Something in the voice rankled Varzil's nerves, or perhaps lingering irritability from the encounter with the kyrri drove him to snap back, "What business is it of yours? I have come to see the Keeper of Arilinn Tower, and that isn't you!"
"How dare you speak to us in such a manner!" The youth in the Tower leaned over. "You impudent good-for-nothing!"
The second boy pulled his friend back. "Eduin, you gain nothing in taunting him this way. He can do us no harm where he is, and he is clearly no street beggar. These words are unworthy of you." He spoke with the accent of a lowland aristocrat.
Varzil scrambled to his feet, heart pounding. A dozen retorts leaped to his mind. His hands curled into fists. He kept his teeth clamped tightly together, though the breath hissed through them. He had not spent the better part of his years shrugging off far worse insults, only to lose his temper now.
What was he doing, to provoke a confrontation this way? What was wrong with him? Courtesy cost nothing, but insults might well create future enemies. If he succeeded, these boys would become his fellow students. Beside, the only person whose opinion mattered was, after all, the Keeper himself.

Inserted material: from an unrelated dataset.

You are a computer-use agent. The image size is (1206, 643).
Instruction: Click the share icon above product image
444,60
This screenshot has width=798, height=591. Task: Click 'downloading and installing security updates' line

Not trusting himself to say anything further, Varzil simply bowed to them. It was the only thing he could think of which would not make matters worse.
The boy named Eduin retreated from the balcony, muttering something about proper respect for the dignity of the Tower. Varzil was concentrating too hard on holding his tongue to catch all the words. But the other youth, the one who had cautioned restraint, remained.
Varzil raised his eyes. The sun caught the brilliant red of the other boy's hair, the luminous gray eyes, the regular features. Both Tower lads wore simple clothing, tunics with wide leather belts, with no clue as to clan or rank.
"Boy," he called down, and this time the word carried no insult. His voice was strong and clear, as if he'd trained as a singer. "What do you want with the Keeper of Arilinn Tower?"
"I've come to-I want to join the Tower." There it was.
For a long moment, the youth continued to study him. With a nod and, "Wait here," he disappeared back into the Tower.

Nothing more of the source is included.